Secret passageways can lead to all sorts of unexpected goodness, whether it's the Goonies discovering One-Eyed Willie's treasure, or Marilyn Chambers finding the same thing Behind The Green Door. Now find a glorious drinking establishment through one, at Prohibition.
From the team behind nearby Cellar 56 and Stout, Prohibition's a clandestine speakeasy lounge serving classic cocktails made with rare liquors, cigars, and snacks; to get in, you've gotta step into a red London phone booth outside, dial the bartender's secret number, drop a constantly-changing password, then push through the wall to enter an oak-heavy lair with Italian leather couches, a walk-in humidor, a holographic electric fireplace, and a bar made of honey onyx, at which you will proceed to SLAM! delicious beverages. All ice is freshly chiseled from a 300lb block to ensure optimal drink temp and consistency in whiskey bevs like the Sazerac (w/ Sazerac Rye whiskey, rye bitters, Herbsaint liqueur rinse), and gin "Prescriptions" like the Pegu Cocktail (London Dry, lime, bitters, orange Curacao), the Corpse Reviver "hangover cure" (fresh lemon juice & absinthe rinse), or the gin/lemon/Creme de Violette "Aviator", a classic recipe from the good old days when pilots were lauded for their drinking. The libation assault continues with tequila/mezcal drinks like the Delores Park Swizzle (agave tequila, Lustau Sherry, Velvet Falernum, ginger syrup), rum sips like the Golden Girl (aged rum, pineapple, Port Sherry), Italian/Eastern Bloc "Remedies" like the Four Oh Four (Van Gogh Blue vodka, St. Germain elderflower, lemon, Aperol), and "Vaccines" like the Absinthe Drip (130 proof; louched at the bar) and the Alabazam, made w/ brandy, lemon, orange and Curacao, pulled from 19th-century cocktail recipe book "The Flowing Bowl", the sequel to "Plunger".

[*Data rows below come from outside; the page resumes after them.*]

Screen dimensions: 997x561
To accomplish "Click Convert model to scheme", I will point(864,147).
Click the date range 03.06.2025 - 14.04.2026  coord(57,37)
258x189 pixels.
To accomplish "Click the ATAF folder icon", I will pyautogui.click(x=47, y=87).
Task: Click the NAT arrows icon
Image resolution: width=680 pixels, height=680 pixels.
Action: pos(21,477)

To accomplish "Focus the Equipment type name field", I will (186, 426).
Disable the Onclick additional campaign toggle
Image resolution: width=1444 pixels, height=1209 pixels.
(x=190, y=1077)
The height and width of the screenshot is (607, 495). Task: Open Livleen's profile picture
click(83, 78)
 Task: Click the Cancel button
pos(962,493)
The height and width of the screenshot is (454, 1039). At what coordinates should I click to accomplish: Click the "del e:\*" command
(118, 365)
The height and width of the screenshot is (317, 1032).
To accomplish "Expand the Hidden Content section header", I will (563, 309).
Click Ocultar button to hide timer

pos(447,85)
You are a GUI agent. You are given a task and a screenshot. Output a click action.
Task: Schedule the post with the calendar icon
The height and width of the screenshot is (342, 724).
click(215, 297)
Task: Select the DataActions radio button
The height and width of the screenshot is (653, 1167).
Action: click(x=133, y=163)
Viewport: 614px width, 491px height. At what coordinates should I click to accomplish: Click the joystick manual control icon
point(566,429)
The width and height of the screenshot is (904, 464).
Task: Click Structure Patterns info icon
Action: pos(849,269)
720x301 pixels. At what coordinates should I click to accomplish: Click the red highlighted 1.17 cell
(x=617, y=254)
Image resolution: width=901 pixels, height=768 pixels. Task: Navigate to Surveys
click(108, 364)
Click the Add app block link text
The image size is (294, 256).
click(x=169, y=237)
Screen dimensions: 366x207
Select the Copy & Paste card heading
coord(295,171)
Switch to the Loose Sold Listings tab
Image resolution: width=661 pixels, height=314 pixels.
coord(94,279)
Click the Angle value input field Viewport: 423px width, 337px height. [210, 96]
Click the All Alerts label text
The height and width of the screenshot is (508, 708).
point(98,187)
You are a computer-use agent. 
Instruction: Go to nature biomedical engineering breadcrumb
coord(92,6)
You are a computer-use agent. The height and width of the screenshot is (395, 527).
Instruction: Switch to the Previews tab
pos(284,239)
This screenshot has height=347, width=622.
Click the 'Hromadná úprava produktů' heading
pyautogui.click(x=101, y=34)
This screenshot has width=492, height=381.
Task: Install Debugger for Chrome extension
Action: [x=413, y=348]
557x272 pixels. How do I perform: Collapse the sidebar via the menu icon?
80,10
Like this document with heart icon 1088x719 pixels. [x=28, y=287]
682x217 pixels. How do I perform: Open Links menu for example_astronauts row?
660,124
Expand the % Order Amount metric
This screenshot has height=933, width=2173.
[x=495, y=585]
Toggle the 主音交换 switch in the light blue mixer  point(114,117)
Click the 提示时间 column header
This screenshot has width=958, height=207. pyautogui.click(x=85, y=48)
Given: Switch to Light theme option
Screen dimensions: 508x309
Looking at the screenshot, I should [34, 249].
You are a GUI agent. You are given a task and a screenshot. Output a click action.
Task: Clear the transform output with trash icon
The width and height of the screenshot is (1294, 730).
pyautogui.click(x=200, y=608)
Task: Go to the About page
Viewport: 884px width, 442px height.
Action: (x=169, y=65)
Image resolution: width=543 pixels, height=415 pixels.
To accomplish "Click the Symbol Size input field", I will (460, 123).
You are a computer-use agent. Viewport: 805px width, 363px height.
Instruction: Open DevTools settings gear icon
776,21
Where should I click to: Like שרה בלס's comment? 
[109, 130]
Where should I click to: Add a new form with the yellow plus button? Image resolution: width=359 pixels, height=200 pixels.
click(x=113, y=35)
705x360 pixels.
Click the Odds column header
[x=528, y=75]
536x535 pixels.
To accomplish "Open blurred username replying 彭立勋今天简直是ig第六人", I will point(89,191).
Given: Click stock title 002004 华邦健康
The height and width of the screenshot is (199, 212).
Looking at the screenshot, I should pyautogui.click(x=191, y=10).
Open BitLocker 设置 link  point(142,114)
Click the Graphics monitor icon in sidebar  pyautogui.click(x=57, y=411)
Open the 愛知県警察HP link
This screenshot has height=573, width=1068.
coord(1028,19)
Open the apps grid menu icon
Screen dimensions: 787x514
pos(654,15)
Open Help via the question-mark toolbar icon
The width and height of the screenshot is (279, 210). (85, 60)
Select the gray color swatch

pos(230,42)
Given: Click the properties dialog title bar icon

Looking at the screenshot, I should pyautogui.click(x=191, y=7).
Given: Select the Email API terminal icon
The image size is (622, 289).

Super-rare cigars come from one of the partner's personal collection and're priced near retail (e.g., Fuente Opus X can run $120 in cigar bars; they've got 'em for $45). Because the joint's just that classy, there're house rules printed in the leather-bound, polished oak covered menus, such as "You are responsible for the behavior of your guests", and "Gents always offer seats to a lady" -- if only Marilyn Chambers knew, before offering her seat to all those men.